Le premier plan est occupé par un support : un entablement en pierre sculpté d’une patte de lion s’envolant en une feuille d’acanthe pour le premier, et une table à plateau de marbre blanc aux pieds dorés décorés de motifs végétaux pour le second. Un magnifique rideau de brocart rouge chatoyant, aux motifs floraux brodés de fils d’or, est négligemment posé sur chacun de ces supports, déclinant toute une série de plis complexes. Tels des autels à la nature morte, ces présentoirs drapés offrent à la contemplation une farandole de fruits charnus et bigarrés, des poires aux grappes de raisins, en passant par des pêches, des prunes et des grenades. Cette abondance, bien que débordante, est contenue – si elle n’est pas directement posée sur la table – à l’intérieur d’une urne argentée sur chacun des pendants. Mais il ne s’agit pas des seules pièces d’orfèvrerie, puisque tout un ensemble composé d’une aiguière dorée, d’un cartel finement ouvragé et d’un vase de cristal en forme calice et au pied orné vient agrémenter ce foisonnement de fruits et de sarments de vigne. D’ailleurs, les vases de cristal, cadrant la composition par leur verticalité, accueillent un bouquet de pétunias bleus et de roses pâles, apportant une touche de grâce à cette généreuse scène. Enfin, à l’arrière-plan, un rideau de couleur sombre vient clore et délimiter l’espace comme s’il s’agissait de l’intérieur tamisé d’un fastueux palais du XVIIe siècle.

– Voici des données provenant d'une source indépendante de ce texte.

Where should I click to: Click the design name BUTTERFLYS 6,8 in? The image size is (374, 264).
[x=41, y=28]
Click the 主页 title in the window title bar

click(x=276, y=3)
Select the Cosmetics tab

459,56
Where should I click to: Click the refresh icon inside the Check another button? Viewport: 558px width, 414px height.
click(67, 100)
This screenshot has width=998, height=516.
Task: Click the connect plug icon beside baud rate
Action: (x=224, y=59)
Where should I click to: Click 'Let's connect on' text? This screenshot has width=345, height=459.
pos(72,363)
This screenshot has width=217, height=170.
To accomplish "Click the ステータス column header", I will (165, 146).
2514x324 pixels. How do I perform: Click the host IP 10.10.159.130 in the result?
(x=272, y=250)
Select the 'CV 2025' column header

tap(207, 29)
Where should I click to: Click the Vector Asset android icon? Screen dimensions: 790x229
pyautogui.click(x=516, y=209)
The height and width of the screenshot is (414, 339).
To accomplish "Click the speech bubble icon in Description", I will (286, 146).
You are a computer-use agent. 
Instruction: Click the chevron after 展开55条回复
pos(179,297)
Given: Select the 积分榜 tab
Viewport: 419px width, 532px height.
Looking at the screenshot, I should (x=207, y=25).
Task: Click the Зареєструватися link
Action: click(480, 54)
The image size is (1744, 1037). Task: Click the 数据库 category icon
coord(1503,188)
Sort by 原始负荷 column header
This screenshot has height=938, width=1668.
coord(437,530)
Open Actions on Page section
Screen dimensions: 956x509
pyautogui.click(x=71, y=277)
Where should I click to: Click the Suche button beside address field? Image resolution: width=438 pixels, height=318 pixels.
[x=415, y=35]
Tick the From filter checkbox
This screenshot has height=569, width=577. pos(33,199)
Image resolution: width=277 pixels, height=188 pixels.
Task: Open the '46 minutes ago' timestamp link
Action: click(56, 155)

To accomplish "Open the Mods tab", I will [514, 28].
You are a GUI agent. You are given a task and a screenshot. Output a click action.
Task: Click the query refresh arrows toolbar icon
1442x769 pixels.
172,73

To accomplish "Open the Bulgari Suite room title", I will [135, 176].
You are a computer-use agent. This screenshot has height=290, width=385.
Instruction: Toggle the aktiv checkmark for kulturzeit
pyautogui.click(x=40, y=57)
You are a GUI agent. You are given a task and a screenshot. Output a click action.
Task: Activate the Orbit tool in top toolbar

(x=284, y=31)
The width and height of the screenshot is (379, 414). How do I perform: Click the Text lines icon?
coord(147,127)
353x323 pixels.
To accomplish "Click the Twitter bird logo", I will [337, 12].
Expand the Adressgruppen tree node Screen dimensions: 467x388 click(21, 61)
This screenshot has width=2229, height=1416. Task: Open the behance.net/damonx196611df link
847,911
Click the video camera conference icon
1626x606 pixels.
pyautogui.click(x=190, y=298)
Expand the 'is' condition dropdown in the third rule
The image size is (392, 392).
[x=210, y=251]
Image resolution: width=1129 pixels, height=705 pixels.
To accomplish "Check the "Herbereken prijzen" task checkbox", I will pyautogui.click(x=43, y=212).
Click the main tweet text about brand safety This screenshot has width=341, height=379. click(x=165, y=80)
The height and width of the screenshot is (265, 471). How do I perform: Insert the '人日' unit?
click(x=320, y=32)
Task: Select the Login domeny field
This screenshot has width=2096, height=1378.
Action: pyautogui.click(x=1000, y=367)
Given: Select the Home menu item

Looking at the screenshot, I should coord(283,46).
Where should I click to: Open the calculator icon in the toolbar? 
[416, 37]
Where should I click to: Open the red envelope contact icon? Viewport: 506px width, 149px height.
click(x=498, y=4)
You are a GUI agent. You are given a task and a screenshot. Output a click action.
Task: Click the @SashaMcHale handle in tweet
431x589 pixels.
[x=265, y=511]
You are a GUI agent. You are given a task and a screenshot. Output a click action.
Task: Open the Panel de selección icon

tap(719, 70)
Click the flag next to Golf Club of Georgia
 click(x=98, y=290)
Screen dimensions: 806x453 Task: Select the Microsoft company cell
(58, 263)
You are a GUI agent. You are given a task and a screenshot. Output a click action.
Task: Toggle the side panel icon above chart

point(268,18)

Ces deux tableaux représentent donc un double témoignage : celui d’un goût particulièrement développé pour l’esthétique de la nature morte et de la décoration d’intérieur au XVIIe siècle, à Rome ; ainsi que celui d’une histoire de l’art changeante, dévoilant progressivement, au fur et à mesure des découvertes, la main d’un artiste qui semble avoir été un artiste décorateur incontournable chez les plus hauts dignitaires de la cité papale.